Directions
List every line of the items below that contains the string "showing", copying each line in full.
━━ Material provided ━━
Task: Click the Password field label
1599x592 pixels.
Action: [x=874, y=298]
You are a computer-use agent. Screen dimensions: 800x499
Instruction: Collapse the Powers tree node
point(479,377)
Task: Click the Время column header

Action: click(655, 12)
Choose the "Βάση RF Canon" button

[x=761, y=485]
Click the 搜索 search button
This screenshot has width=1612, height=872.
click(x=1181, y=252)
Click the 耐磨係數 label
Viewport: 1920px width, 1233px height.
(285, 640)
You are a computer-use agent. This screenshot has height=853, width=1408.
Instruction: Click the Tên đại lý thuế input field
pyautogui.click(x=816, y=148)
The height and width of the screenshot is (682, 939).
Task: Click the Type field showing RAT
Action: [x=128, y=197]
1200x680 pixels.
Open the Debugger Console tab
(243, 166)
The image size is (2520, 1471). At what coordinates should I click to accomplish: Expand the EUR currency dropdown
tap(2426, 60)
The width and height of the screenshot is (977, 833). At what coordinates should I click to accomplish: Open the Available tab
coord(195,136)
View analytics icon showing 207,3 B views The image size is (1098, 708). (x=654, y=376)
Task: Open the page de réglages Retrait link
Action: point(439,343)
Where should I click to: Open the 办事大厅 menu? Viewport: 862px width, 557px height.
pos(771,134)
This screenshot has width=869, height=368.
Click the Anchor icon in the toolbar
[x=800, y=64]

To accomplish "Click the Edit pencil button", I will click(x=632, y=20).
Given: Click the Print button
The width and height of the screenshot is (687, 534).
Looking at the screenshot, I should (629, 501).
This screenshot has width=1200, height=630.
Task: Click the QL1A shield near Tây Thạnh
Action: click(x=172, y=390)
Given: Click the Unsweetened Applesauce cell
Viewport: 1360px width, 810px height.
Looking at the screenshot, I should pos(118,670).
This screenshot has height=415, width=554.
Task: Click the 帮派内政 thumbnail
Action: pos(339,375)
━━━
Solved exercise
Task: Click the Type field showing RAT
View analytics icon showing 207,3 B views The image size is (1098, 708). (x=654, y=376)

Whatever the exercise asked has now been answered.